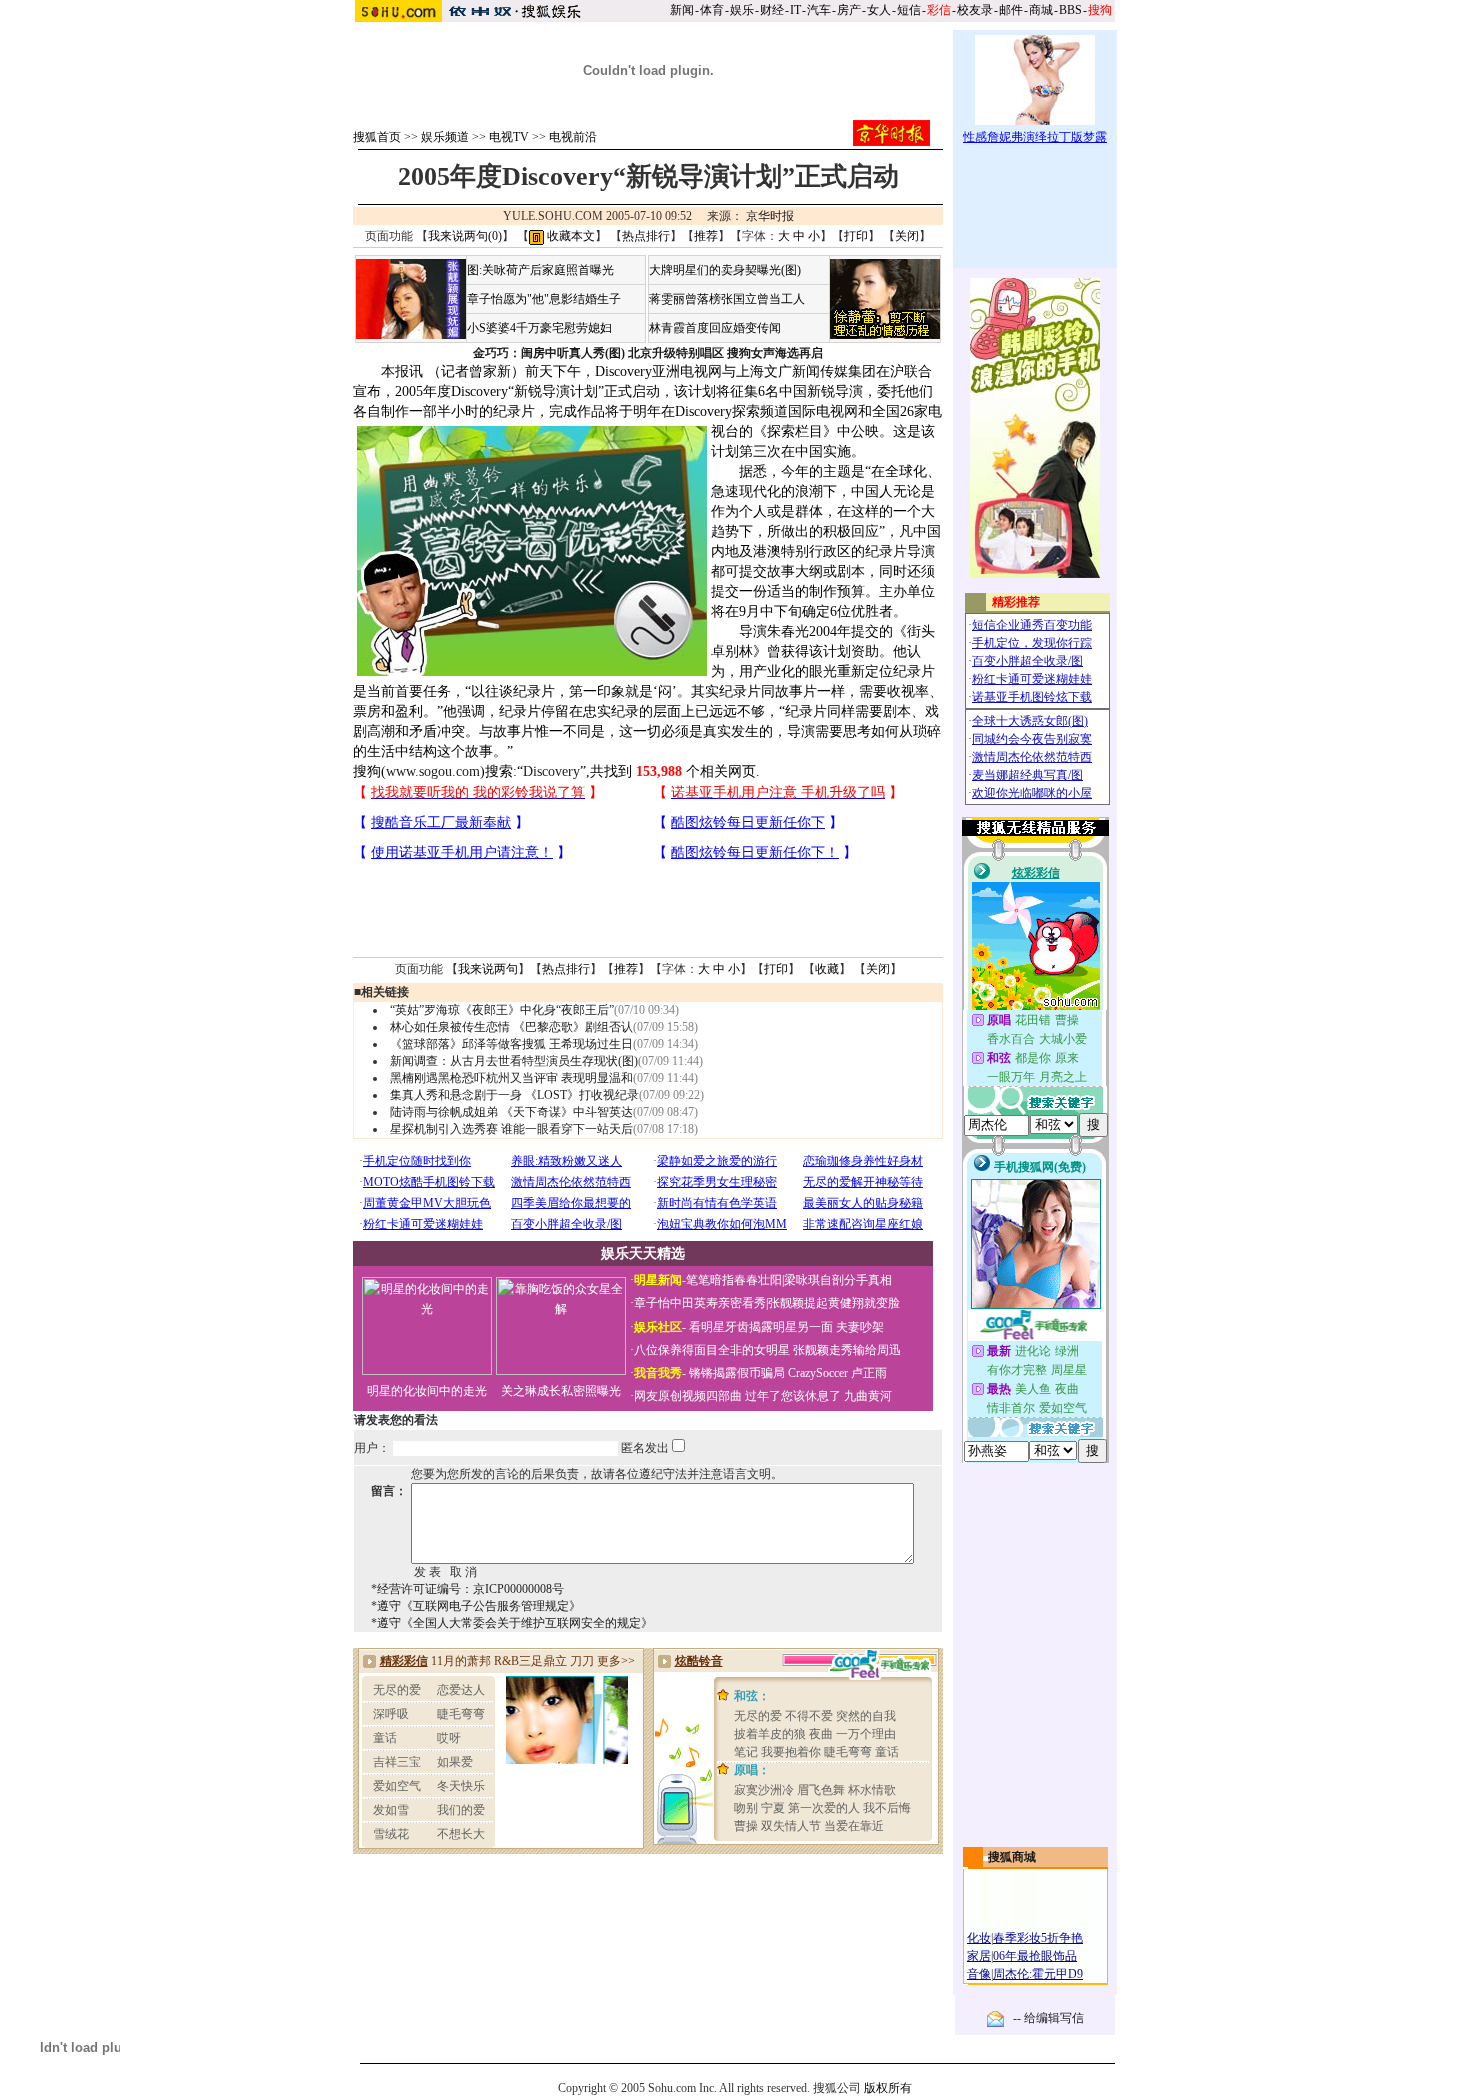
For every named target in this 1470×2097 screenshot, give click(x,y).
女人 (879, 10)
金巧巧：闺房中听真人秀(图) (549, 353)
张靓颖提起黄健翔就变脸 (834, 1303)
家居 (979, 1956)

--

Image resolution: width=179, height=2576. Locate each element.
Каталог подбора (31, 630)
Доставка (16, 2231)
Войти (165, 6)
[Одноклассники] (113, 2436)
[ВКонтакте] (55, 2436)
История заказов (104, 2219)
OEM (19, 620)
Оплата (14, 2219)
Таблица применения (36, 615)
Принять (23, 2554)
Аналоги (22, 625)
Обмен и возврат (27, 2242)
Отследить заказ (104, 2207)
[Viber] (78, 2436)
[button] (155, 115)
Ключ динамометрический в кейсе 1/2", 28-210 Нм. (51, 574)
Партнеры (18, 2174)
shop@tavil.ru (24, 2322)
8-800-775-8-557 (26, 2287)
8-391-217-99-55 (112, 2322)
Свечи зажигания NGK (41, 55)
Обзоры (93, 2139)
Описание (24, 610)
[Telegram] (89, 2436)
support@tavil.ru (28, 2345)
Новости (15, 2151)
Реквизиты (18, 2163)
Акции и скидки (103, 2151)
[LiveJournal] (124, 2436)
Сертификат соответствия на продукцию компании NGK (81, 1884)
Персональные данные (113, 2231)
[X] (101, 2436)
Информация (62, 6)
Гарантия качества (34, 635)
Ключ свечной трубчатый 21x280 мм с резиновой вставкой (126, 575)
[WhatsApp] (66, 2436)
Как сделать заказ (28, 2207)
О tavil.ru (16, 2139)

| Directions |
All lines above from the line with "Обзоры (93, 2139)" through the line with "О tavil.ru (16, 2139)", both included, are to be set down exactly, with nothing else.

| The answer |
Обзоры (93, 2139)
Описание (24, 610)
[Telegram] (89, 2436)
support@tavil.ru (28, 2345)
Новости (15, 2151)
Реквизиты (18, 2163)
Акции и скидки (103, 2151)
[LiveJournal] (124, 2436)
Сертификат соответствия на продукцию компании NGK (81, 1884)
Персональные данные (113, 2231)
[X] (101, 2436)
Информация (62, 6)
Гарантия качества (34, 635)
Ключ свечной трубчатый 21x280 мм с резиновой вставкой (126, 575)
[WhatsApp] (66, 2436)
Как сделать заказ (28, 2207)
О tavil.ru (16, 2139)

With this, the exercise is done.